*SUPPLIED RECORDS*.
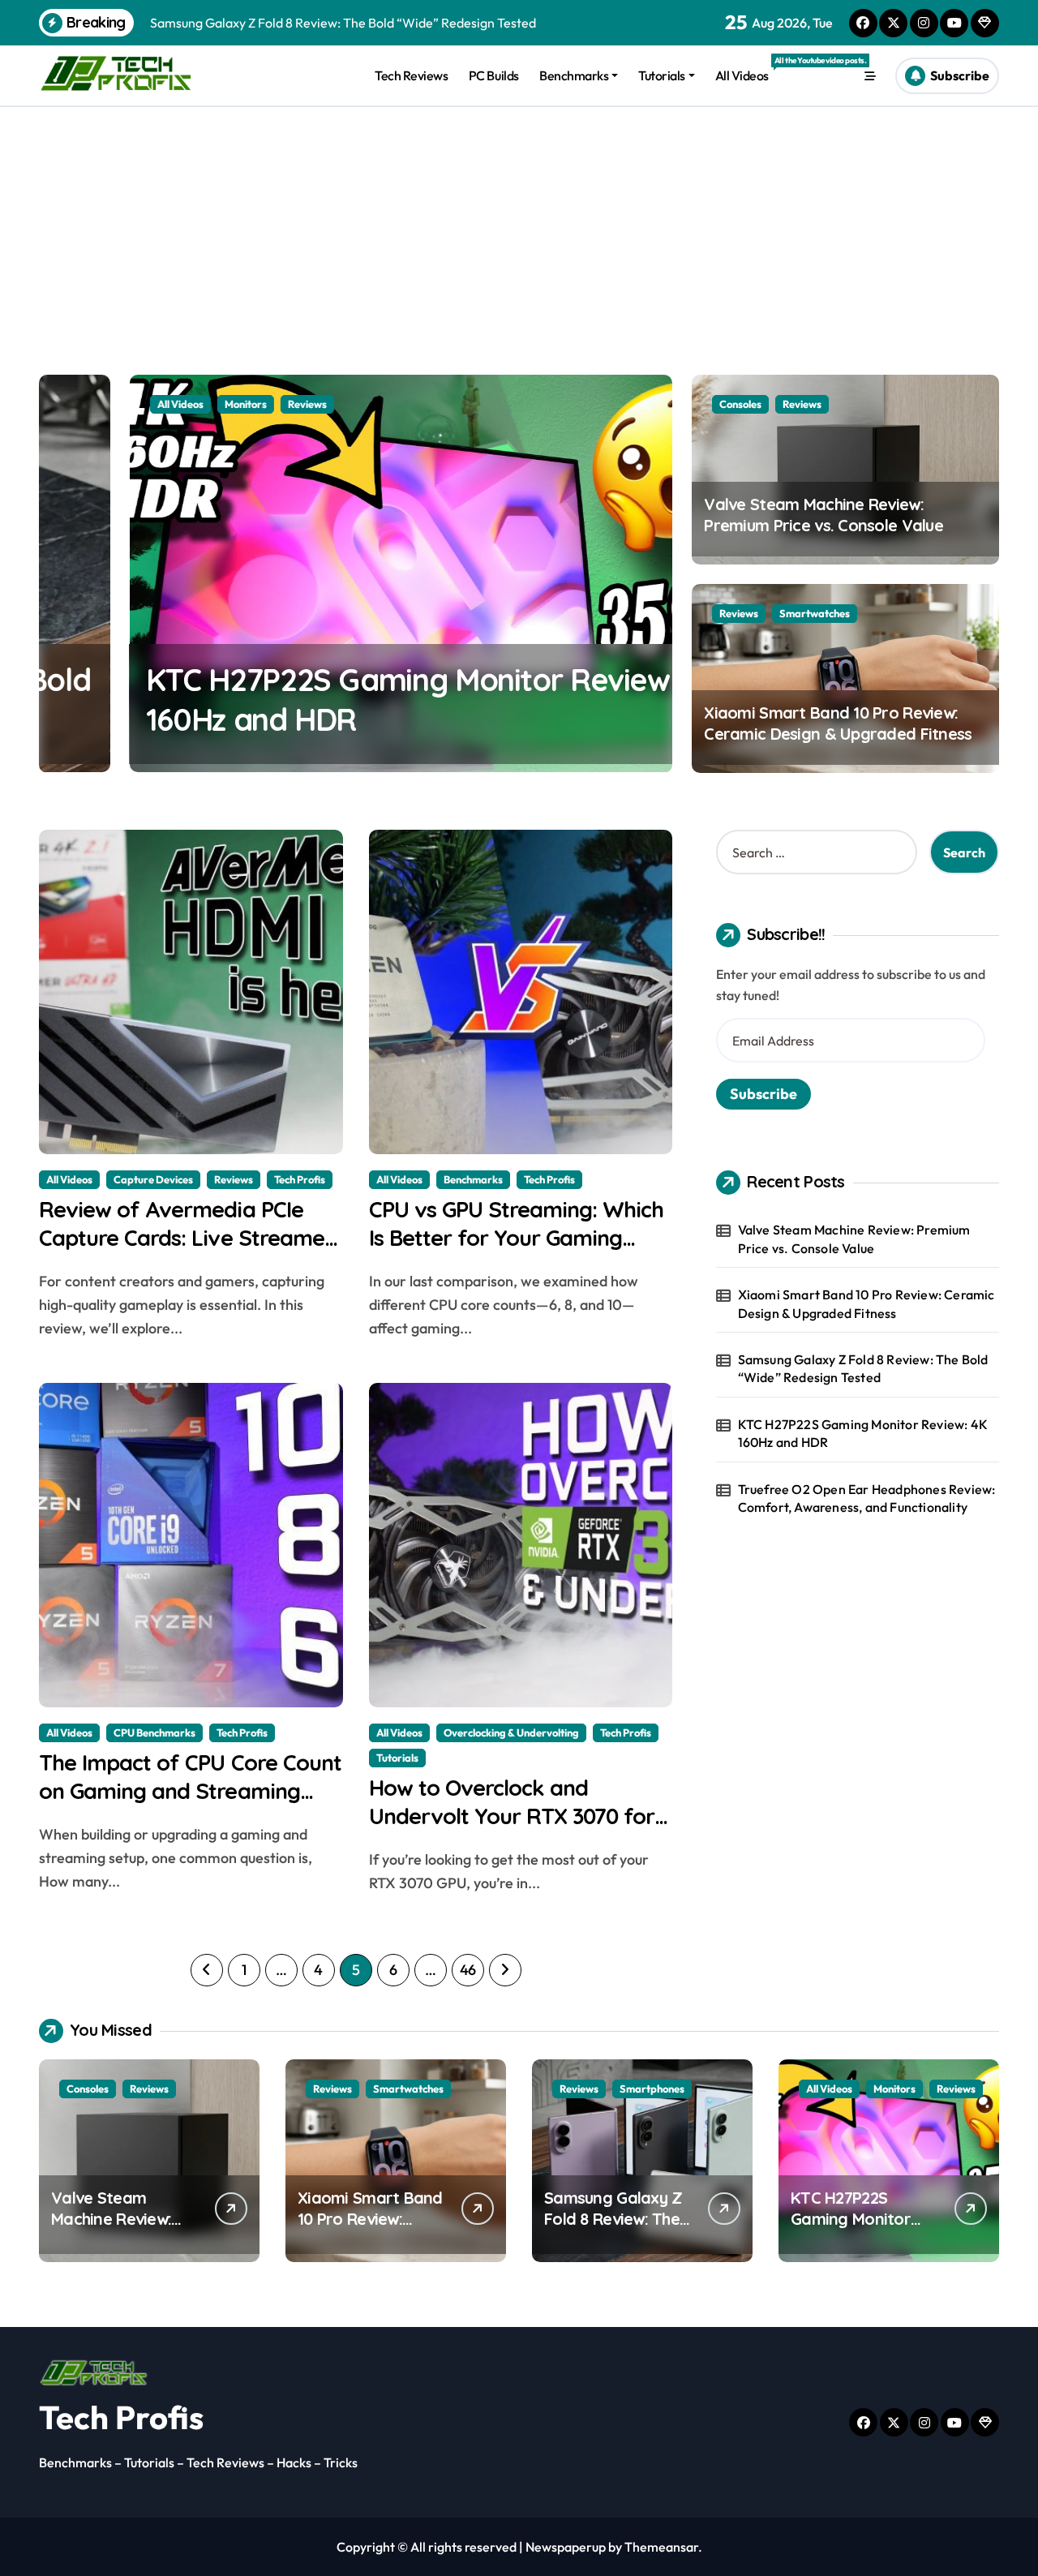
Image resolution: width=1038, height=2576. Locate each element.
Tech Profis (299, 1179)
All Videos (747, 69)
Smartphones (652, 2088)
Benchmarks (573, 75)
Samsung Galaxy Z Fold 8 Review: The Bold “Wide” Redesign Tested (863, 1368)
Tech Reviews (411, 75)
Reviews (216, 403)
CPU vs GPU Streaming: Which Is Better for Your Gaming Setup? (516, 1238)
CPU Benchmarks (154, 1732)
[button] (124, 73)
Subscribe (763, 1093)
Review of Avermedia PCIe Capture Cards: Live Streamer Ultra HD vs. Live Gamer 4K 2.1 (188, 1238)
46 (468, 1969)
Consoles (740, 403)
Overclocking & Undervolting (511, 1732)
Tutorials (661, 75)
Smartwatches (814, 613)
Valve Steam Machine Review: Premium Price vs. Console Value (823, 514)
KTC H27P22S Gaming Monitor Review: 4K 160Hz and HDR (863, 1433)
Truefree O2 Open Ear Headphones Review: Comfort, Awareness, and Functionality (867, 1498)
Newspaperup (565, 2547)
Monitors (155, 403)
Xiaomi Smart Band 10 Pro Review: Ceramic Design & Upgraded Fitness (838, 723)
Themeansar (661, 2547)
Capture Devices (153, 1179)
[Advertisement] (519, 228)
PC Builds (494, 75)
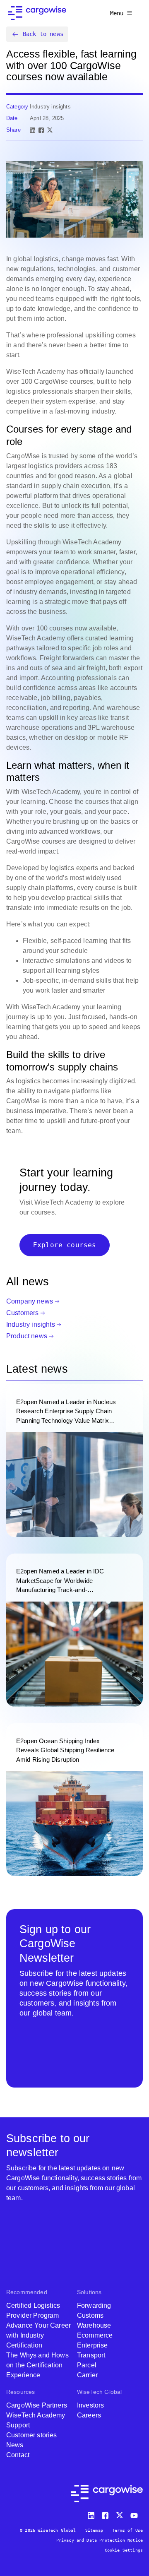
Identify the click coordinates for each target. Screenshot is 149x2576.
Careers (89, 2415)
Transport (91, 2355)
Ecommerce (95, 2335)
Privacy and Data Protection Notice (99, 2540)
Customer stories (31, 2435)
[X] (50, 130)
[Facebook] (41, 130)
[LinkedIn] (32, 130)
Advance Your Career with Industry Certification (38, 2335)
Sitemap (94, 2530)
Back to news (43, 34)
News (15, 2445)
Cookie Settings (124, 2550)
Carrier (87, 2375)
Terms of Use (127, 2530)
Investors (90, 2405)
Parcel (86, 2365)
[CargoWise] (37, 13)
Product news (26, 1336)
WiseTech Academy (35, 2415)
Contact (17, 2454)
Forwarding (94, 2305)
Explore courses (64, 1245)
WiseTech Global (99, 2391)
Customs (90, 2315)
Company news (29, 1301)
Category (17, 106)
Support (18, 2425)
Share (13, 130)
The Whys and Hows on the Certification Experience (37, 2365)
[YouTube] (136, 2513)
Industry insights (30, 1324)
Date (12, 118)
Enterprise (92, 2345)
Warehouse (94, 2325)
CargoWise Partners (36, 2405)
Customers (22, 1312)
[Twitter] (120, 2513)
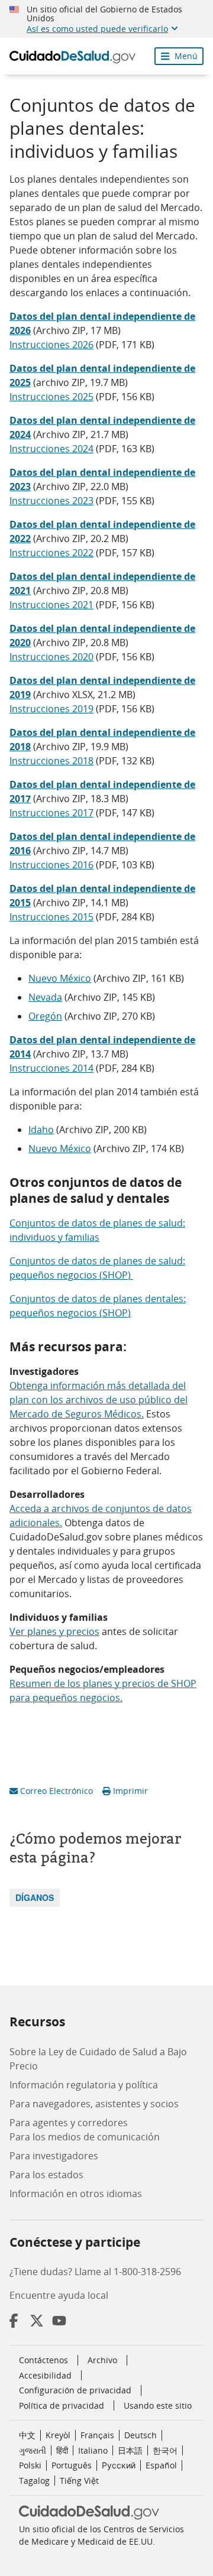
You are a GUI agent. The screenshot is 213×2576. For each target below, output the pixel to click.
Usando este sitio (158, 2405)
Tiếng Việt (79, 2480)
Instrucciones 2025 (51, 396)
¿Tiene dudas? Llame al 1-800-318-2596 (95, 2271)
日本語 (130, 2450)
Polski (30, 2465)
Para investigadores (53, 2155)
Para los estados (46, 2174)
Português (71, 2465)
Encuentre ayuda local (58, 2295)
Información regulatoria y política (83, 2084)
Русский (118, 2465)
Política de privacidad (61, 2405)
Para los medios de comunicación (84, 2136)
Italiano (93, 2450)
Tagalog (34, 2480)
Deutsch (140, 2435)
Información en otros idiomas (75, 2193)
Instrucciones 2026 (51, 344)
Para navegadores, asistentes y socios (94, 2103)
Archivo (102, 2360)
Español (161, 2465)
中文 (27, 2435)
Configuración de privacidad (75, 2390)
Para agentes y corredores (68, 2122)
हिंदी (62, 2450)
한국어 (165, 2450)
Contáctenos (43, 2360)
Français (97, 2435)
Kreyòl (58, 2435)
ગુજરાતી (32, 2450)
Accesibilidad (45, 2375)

*EXERCISE REQUIREMENTS*.
Where does the string "each" appear in the records above? Show every line that holds it.

*RESULT BELOW*.
Image resolution: width=1038, height=2576. Locate each element.
Identify the click coordinates for each target. Screenshot is 149x2576.
You are a GUI agent. The screenshot is 213×2576. For each target below, output the pixel to click.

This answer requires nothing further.